Information Retrieval : Chapter 1
I didn’t think of this, but this started as a series of short notes on Information Retrieval by Prof. Christopher D. Manning, Prabhakar Raghavan, and Dr. Hinrich Schütze. I am hoping to get some insights, as I am looking forward to enjoying this. The scope of this article is to put out short notes to help readers understand various aspects of the book. Please buy and read the book and support honest tech work. Short notes:
Let’s talk about data. Most of the data in modern times is unstructured for the given problem. E.g. Getting information from email and deciding if it’s a spam or not, requires machine enabled information retrieval (IR) and analysis to take an automated action. Hence, emails are not structured.
IR is like asking a query on a piece of information. Either we need some heuristics to answer the query or we have to find a method and apply it on the chunk of data to find the right answers. The naive way is to look at each sentence to identify it’s presence in the query or not. So we need —
- Parallel processing or high processing rate for the documents (book docs, web docs, pdfs, etc.)
- Ability to apply operations flexibly on the given dataset
- Retrieval of queries based on the rank or quality of data or some way to identify a good chunk of info.

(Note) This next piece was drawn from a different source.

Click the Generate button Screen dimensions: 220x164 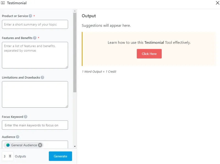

If you use Linux based systems do —
python -m pip freeze | grep requests
Output will be —
requests==2.31.0
requests-toolbelt==1.0.0py
This is very basic form of IR where we search for a python package of name requests. Grep searches through text, read line by line and if it gets similar match, returns result. ( Do experiment with wild cards in search queries)
We will in brief cover some primitive techniques —
Boolean search — Here the system creates a table ( matrix ) with rows as search terms and columns as text doc. It will be table of 0’s and 1’s.
Here query is — Antony and Brutus will be AND operation between the boolean values of both. As we can see, sparse matrix is a problem in scale since it is around 99% 0s and also fail for variable context queries.
Inverted Index — In undergrad, we studied array is of contiguous memory and there were lot of memory potholes when allocated a fixed memory. So came up with linked list using pointers. Same thing is called as Inverted Index. It is like created a list of documents where the corresponding word is present.
Processing the queries in lists includes merging the lists (intersection of list or common occuring documents) when an AND operation is performed. For the OR boolean operation, we have to add both the lists. Both these operations are performed on increasing order of lists. Since we have to add or intersect the lists and store intermediate lists, we can add a layer of query optimisation. For example, use heuristics to store size of list and perform operation on the increasing order of list size. We can claim that this method is linearly dependant on the number of documents.
In conclusion, the methods were used primitively in beginning of unix systems, dot net era and earlier document search engines before the advent of Google. We will continue studying the next chapter for more advanced stuff.